While I was in my last year of high school I was introduced to a group of would be metallers and asked to audition then rehearse for a show near the beginning of the summer. We were all pretty horrible in our own way but each of us tried hard and we practiced what seemed like a whole lot, like three times a week for several hours at a time in the drummers basement, so how could we not become great?

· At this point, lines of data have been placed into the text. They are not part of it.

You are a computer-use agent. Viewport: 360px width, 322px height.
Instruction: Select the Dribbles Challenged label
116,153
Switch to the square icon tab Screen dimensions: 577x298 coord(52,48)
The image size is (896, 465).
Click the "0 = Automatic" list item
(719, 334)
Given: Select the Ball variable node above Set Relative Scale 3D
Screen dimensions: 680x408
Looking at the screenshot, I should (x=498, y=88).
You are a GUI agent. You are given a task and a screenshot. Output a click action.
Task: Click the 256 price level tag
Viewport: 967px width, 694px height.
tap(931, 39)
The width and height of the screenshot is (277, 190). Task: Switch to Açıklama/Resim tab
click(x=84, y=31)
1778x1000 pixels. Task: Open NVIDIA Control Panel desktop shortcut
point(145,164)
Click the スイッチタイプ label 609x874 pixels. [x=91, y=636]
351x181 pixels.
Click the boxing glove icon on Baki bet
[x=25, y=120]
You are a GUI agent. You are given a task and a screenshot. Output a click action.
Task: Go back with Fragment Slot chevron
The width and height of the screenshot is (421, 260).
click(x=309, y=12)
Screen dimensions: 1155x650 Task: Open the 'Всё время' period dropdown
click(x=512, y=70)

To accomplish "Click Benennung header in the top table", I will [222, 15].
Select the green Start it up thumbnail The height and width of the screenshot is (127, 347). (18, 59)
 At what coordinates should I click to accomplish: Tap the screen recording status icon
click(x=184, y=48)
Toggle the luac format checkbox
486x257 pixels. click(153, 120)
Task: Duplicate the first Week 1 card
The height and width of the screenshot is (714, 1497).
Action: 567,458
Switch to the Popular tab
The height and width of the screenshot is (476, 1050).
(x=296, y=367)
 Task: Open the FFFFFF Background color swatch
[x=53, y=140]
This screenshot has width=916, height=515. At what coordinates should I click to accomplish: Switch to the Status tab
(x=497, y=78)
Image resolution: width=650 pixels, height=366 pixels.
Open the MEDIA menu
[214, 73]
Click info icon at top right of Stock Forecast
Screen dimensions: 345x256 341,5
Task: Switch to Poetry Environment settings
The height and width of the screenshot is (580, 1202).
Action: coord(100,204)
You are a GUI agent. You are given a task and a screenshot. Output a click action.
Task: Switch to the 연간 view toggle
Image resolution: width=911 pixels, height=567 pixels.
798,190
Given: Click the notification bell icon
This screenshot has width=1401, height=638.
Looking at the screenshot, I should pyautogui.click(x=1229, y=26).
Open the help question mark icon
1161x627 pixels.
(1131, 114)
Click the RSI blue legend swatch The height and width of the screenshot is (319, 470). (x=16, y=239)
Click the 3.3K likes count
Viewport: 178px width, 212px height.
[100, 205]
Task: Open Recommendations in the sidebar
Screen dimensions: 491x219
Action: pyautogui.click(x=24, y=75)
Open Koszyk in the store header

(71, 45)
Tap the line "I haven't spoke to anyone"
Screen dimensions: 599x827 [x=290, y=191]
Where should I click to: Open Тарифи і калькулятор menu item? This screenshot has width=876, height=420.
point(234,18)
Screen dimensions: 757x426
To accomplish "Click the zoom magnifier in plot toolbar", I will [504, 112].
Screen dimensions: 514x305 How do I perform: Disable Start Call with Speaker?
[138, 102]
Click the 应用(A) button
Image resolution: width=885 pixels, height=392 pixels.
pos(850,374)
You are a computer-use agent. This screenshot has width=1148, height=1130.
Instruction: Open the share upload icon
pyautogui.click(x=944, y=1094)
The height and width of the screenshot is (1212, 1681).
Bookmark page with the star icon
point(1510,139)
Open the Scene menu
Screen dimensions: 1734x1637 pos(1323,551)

After a few months of this we developed enough courage to have people come over and listen to us and in doing so over the next few weeks began preparing for THE SHOW which was going to take place at some shitty club in the north suburbs of Chicago where all of the other hopeless, untalented local bands went to play for their girlfriends. THE SHOW was to be the culmination of our hard-earned efforts so we flyered the high school and even developed some picture print ads that were displayed in the local newspaper as well as an area band zine.

The night of the gig, we were so surprised to find that a lot of people actually showed up so we were determined to put on the best show we could for our "fans". If things went well enough we imagined that we would start recording demo tapes and then from there it would be an easy step towards getting a record deal and on to superstardom.


We weren't used to setting up our equipment on such a small stage but we made do and fit in the space we were given, pushing the drummer back against the rear stage lights. So. The band played and I sang, all of us dressed in ridiculous outfits that pains me to remember even now. We plodded through our rehearsed set and the few times I looked back at our drummer I saw that he was becoming increasingly redfaced, bent over like he was severely constipated as if it was killing him to continue. Also, he was profusely sweating so halfway through the set he took his shirt off, but as they say, the show must go on. By the time we finished a short half an hour later the drummer cried for help and had to be extracted then carried out from behind his massive drum kit. He was dripping in sweat from head to toe like he just got out of a pool and trembled with exhaustion. But it was his back, which was being heated under the continuous rear stage lights like a Chinese buffet dinner, that was as red as a boiled lobster and was beginning to show signs of blistering.

An ambulance was called much to the bemusement of the establishment and local fans who gathered around him on stage as he writhed around in agony before eventually being taken away to the hospital.